Three silversword plants growing in a greenhouse at Haleakala National Park will be taking a trip to South Korea for display in the Goyang International Horticulture Show from Thursday to May 11.
The unique federally "threatened" species, found only on the upper slopes of Haleakala, will be part of the County of Maui's booth at the horticulture show, a news release from Mayor Alan Arakawa's office said Tuesday.
The booth also will focus on Maui's rain forests, beaches and tropical flowers.
Haleakala silverswords are inspected by Lance Otsubo (second from right) of the U.S. Agriculture Department Plant Protection and Quarantine program. Joining Otsubo are Teena Rasmussen (from left), director of the Mayor’s Office of Economic Development; floral designer Asa Ige; and Haleakala National Park botanist Steve Anderson. Silverswords will be shipped to South Korea for the Goyang International Horticulture Show that runs from Thursday to May 11.
County of Maui / LOIS WHITNEY photo
Asa Ige has been hired to design the booth and to travel to South Korea with the silversword plants, the news release said. Hawaiian Airlines is flying the plants to South Korea without charge.
Haleakala National Park Ranger Stephen Anderson will be attending the show as well, answering questions about the silversword, or ahinahina, ongoing research to protect the plant, and ecosystem management efforts to spur recovery.
Arakawa said that Goyang, Maui County's sister city, has been interested in displaying the silversword "from the moment we became a sister city back in 2011."
It was not easy to obtain permits to send the three plants overseas. Teena Rasmussen, director of the Mayor's Office of Economic Development, said it took the county nine months to obtain permits from the National Park Service, U.S. Fish & Wildlife Service and U.S. Department of Agriculture.
She added that this is the first time since 1992, when the plant was listed as a threatened species, that silversword plants have been shipped abroad.

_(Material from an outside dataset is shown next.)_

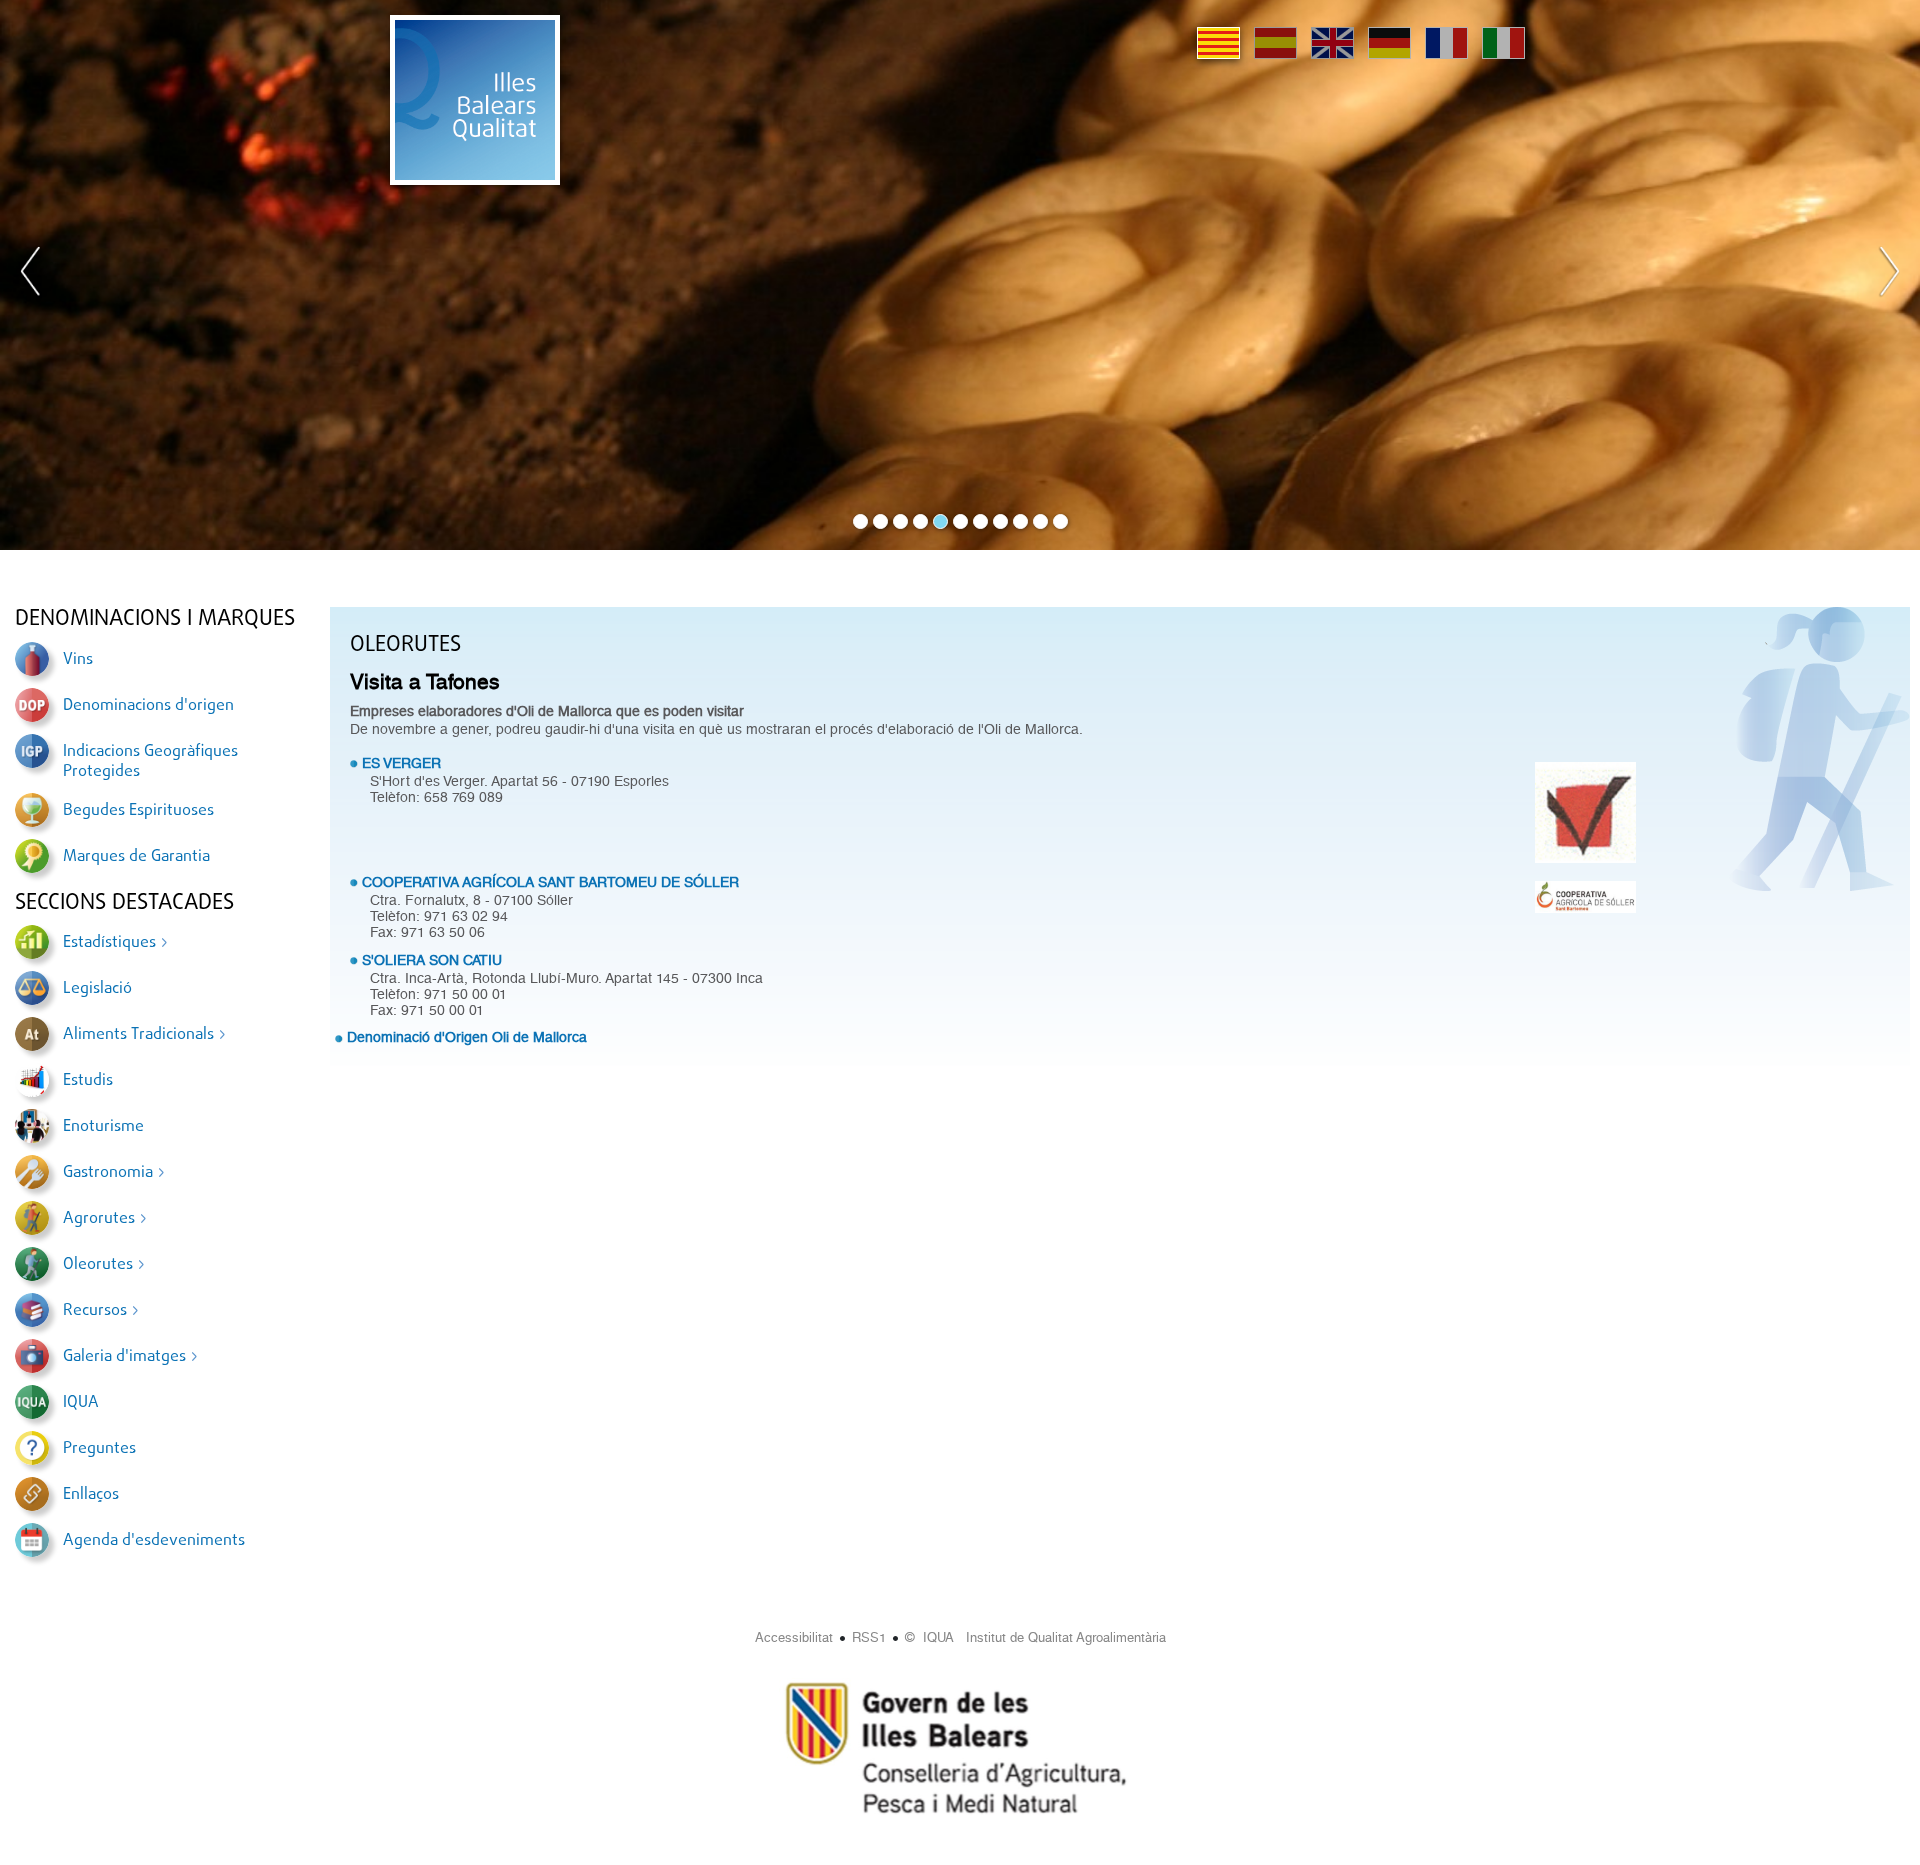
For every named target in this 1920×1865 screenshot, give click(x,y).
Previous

Haleakala National Park Superintendent Natalie Gates noted that the three plants were grown in the park greenhouse and were not removed from the wild. They are part of an experiment testing the effects of climate change on native vegetation.
"The plants were not collected from natural habitat for this exhibit since all natural and cultural resources in the park are protected and cannot be removed," Gates said. "The Goyang Flower Show allows the park to introduce this amazing species to an international audience and highlights the important role national parks worldwide play in protecting biodiversity."
The silverswords will be returned to the park after the show and will be used in park environmental education programs, the news release said.
In what is characterized by U.S. Geological Survey scientists as a "bloom and doom" process, the plant grows anywhere from 20 to 90 years before flowering. Once the plant flowers, or reaches adulthood, it disperses its seed and dies shortly after.
"The silversword is an important native plant, culturally and ecologically for Maui, and we are proud to share it with the people of Goyang," Arakawa said. "South Korean visitors are known for their love of hiking, wildlife and the outdoors so this is also an important outreach for our tourism industry. This is truly a great opportunity to help preserve this beautiful plant while educating the world about the impacts of climate change on our environment, especially on rare and fragile plants like this."